Last year, I told you about the conundrum many poorer public school districts have with the foods their cafeterias prepare, always balancing a fine line between nutrition and profitability, unfortunately, with the latter often winning. The USDA's proposed farm bill may improve the situation somewhat.

Finally addressing the sorry state of food prepared in school cafeterias, the federal agency has considered requiring schools to meet the latest dietary guidelines spelled out in the most recent food pyramid approved almost two years ago, calling for more fruits and vegetables (good things) and whole grains and nonfat dairy products (very bad things) in a child's daily diet.

One initiative would expand a pilot program -- currently used in 17 states -- to provide free fruit and vegetable snacks to students.
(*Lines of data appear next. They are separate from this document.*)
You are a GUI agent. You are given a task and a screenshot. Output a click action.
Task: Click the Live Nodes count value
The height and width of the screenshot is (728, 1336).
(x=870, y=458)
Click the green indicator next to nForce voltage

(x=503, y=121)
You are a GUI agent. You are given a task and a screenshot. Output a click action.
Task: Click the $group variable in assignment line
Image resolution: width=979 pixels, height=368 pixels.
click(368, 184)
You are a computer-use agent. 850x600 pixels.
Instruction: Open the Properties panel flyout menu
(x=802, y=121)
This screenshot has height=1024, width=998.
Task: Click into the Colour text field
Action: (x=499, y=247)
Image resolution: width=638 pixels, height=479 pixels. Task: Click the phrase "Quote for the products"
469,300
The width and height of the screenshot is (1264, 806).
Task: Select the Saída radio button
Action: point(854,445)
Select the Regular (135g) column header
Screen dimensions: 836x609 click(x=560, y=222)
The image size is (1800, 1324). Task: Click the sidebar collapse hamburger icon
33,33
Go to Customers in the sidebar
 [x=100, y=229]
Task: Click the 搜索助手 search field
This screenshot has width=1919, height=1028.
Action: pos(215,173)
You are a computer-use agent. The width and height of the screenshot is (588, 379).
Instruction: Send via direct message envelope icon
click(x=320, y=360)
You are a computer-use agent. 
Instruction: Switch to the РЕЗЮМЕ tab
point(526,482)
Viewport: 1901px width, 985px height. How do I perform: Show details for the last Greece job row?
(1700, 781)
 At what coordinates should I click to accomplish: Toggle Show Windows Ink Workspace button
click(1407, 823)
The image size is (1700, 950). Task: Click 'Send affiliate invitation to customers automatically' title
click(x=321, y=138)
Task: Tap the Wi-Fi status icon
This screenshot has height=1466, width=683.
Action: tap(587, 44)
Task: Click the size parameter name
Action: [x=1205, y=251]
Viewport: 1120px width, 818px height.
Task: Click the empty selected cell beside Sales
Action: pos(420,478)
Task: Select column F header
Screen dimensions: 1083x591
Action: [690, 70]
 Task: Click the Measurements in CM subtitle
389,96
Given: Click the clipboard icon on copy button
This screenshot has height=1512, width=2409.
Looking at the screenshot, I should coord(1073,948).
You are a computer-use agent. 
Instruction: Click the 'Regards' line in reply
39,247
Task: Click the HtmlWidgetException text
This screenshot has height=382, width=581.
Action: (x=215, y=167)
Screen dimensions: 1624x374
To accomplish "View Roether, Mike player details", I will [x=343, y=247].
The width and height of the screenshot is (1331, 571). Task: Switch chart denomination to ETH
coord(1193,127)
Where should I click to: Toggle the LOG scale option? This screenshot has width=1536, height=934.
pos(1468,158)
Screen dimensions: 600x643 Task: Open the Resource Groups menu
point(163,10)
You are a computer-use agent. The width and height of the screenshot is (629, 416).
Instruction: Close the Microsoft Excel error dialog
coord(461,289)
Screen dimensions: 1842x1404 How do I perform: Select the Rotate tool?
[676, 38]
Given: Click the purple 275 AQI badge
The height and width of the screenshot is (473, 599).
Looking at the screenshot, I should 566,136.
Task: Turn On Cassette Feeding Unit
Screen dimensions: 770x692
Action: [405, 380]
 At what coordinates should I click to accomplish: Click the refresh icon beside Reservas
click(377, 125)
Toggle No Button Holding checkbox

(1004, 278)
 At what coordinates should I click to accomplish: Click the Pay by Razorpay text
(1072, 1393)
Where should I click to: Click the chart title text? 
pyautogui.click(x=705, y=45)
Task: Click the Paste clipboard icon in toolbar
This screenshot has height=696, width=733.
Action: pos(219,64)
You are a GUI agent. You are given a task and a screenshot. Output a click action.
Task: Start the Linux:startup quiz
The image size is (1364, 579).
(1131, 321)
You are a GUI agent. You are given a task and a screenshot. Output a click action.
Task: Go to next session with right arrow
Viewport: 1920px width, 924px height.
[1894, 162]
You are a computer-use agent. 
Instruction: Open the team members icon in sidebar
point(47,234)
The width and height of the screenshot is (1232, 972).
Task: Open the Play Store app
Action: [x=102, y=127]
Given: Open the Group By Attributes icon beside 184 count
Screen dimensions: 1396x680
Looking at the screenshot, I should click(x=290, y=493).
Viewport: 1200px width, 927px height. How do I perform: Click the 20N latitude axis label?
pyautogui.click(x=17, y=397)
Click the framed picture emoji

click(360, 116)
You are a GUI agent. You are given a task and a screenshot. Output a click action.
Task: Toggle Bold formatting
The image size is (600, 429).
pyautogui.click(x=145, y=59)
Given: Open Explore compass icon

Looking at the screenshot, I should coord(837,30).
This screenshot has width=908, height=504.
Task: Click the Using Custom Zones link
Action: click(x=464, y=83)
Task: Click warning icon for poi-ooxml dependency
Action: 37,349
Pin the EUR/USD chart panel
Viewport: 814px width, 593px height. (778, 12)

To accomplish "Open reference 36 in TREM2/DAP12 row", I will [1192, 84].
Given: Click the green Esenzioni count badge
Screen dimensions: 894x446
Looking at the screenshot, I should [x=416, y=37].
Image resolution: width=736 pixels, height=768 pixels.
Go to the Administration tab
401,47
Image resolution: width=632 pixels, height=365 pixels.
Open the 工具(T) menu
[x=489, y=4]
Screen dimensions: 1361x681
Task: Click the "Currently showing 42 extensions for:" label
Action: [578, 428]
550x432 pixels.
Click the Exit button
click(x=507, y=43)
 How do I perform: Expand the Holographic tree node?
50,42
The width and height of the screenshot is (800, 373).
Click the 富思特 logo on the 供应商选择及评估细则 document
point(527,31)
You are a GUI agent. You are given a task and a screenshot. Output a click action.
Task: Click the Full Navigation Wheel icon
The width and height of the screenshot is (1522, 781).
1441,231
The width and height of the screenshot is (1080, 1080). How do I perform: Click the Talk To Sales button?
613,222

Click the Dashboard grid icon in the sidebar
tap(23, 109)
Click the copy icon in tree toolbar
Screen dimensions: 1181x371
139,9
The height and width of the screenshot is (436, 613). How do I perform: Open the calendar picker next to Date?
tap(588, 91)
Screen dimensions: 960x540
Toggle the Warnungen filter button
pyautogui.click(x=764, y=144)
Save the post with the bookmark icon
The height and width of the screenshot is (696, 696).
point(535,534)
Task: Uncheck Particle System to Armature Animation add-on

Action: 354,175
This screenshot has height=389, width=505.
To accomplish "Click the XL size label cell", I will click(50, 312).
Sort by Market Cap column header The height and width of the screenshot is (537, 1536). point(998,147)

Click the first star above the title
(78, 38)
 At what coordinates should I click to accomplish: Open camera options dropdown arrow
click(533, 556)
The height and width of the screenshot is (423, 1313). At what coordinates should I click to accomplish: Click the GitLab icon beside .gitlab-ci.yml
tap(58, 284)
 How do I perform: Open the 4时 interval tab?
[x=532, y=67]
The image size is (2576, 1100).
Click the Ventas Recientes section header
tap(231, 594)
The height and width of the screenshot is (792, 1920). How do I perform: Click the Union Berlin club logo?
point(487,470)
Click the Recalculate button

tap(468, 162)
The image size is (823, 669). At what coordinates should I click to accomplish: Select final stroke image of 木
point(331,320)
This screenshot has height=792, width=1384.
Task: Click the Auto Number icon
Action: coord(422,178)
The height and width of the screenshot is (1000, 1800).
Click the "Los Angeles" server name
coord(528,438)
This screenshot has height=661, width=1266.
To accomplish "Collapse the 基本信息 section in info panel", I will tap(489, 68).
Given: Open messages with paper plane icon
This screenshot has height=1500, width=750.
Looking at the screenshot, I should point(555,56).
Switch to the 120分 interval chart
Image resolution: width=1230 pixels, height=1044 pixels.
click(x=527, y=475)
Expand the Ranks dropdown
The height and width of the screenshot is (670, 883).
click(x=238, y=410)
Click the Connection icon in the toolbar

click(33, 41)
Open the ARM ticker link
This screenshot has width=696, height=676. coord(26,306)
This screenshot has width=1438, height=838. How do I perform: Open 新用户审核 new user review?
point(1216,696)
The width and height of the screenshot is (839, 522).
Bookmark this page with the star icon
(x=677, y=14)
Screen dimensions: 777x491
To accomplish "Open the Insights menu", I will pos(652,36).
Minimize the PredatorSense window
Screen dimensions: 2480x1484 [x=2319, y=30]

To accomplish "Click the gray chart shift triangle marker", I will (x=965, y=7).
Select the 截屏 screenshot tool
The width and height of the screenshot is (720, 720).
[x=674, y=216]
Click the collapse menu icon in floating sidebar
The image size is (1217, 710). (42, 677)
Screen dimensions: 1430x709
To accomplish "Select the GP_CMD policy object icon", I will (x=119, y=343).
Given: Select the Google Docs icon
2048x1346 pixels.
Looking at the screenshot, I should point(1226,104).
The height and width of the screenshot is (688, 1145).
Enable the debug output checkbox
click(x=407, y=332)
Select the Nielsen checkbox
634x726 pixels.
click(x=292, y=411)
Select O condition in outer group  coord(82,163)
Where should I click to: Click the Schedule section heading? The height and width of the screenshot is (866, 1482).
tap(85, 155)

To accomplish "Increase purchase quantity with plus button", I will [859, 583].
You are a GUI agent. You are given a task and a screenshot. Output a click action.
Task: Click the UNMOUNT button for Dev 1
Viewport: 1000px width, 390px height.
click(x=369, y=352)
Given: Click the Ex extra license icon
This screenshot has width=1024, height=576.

Since only 20 percent of Americans eat two cups of fruit a day, and kids under age 18 consume at most half as much as federal guidelines recommend, anything would be an improvement. Unfortunately, that takes money and political will both of which are in short supply in Washington, despite the rampant epidemic of childhood obesity we see every day.

Truth is, the problem with childhood obesity is so grave, you can't expect the government to do anything about it. That's why I urge you to take matters into your own hands starting today. Pay close attention to all the danger signs, and assume responsibility for the obesity epidemic in your own home.